Essa apropriação idealizada do passado não poderia deixar de passar por uma idéia de reconstituição de época. Ela é claramente central para uma estratégia de utopização estética do passado anti-utópico. Aqui também as estratégias são diferentes. A maneira como o diretor alemão produz seu passado é pela reconstituição clássica via arquitetura e figurino. O mundo dele é enviado ao passado pelo entorno dos homens. Já a diretora americana prefere trabalhar com o intervencionismo. Sim, os figurinos nos mostram que estamos nos anos60. Mas é mais importante uma atitude dos atores, o fato de que eles interferem no cenário. A seqüência de A Little Help From My Friends, por exemplo, é um bom exemplo disso. Nela, os amigos da universidade são apresentados como uma fraternidade semelhante à que as comunidades hippies já apresentavam. Os laços de irmandade são produzidos pela atitude (musical) dos personagens. Igualmente, a forma como os roqueiros do filme – talvez os personagens mais clichê, até porque representam figuras reais, sobretudo a Janis Joplin reinventada em Sadie – se posicionam é um indicador de época.

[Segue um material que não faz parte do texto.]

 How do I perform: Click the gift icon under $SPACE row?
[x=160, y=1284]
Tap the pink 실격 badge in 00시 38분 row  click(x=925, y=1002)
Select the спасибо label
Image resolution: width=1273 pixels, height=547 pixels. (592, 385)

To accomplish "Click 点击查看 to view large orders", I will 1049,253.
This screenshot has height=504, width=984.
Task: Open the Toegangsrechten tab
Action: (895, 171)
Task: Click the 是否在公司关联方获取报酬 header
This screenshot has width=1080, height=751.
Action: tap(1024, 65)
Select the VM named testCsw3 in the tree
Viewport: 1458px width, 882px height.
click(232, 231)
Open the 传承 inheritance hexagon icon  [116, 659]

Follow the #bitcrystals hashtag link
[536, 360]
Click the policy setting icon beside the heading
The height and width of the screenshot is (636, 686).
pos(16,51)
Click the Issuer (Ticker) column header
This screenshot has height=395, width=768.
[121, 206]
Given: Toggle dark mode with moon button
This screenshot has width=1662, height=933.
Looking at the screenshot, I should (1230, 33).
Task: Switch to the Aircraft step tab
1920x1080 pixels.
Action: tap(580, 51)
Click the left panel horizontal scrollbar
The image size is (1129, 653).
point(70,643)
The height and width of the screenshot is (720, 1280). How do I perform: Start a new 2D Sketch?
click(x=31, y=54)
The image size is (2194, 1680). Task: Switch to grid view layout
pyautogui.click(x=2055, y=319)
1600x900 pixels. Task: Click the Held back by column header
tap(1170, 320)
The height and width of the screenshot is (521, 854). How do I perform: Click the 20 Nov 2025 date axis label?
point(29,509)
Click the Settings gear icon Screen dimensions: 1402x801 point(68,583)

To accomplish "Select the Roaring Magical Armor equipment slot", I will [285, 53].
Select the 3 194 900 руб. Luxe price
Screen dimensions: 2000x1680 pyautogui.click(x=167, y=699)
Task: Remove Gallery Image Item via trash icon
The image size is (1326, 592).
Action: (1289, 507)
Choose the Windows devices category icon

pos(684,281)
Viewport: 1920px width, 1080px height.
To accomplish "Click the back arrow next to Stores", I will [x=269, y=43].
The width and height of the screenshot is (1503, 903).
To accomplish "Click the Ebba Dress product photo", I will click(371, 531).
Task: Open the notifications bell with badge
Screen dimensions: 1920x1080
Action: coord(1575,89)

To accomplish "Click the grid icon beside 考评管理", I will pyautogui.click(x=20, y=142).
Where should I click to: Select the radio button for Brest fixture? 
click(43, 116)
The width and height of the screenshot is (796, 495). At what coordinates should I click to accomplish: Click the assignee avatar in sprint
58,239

Não deixa de ser curioso, aliás, que ambos os filmes sejam construídos rumando para a consolidação de uma obra que lhe sirva de síntese e que é apresentada em triunfo ao final. Em Across the Universe será a logomarca de Jude, o morango de sangue que servirá de síntese para a idéia chave de Strawberry Fields Forever e que mostrará a Lucy que, sim, seu amado quer e pode mudar o mundo. Em A Vida dos Outros será o livro de Dreyman, a Sonata para um Homem Bom, publicação que mostrará a Wiesler que, afinal, sua luta solitária e anônima não foi em vão. Em ambos os casos, o que está em jogo é justamente a idéia de um passado idealizado que valeu a pena, de uma narração que se fez efetiva. Nos dois casos, entretanto, o passado não é uma forma de se fazer história, mas de servir de sustentação retórica para um conjunto de efeitos dramáticos. O passado, para os dois diretores, não é um mundo a ser entendido, é uma forma apenas de produzir emoções no presente.


Alexandre Werneck

1. Vejamos uma lista dos vencedores do Oscar de filme estrangeiro nos últimos 10 anos:
2007) A vida dos outros
2006) Tsotsi – Infância Roubada
2005) Mar Adentro
2004) As invasões bárbaras
2003) Nenhum lugar na África
2002) Terra de Ninguém
2001) O Tigre e o Dragão
2000) Tudo sobre minha Mãe
1989) A Vida é Bela
1988) Caráter
Vários dos elementos que apontei acima são comuns a quase todos esses filmes, sobretudo a certa idéia da “trama universal”, ligada a uma luta pela liberdade, pela paz, pela vida, pelos direitos humanos. Igualmente, uma certa proximidade de um roteirismo e de um plotismo à americana.

 








O passado recente e conturbado serve como utopia estética para A Vida dos Outros (no alto) e Across the Universe.




Uma das principais estratégias dos filmes é se fiar nos olhares perdidos de seus personagens.



Enquanto Julie Taymor aposta numa visualidade fantasiosa, Von Donnersmarck trabalha com um "voyerismo da liberdade dos outros."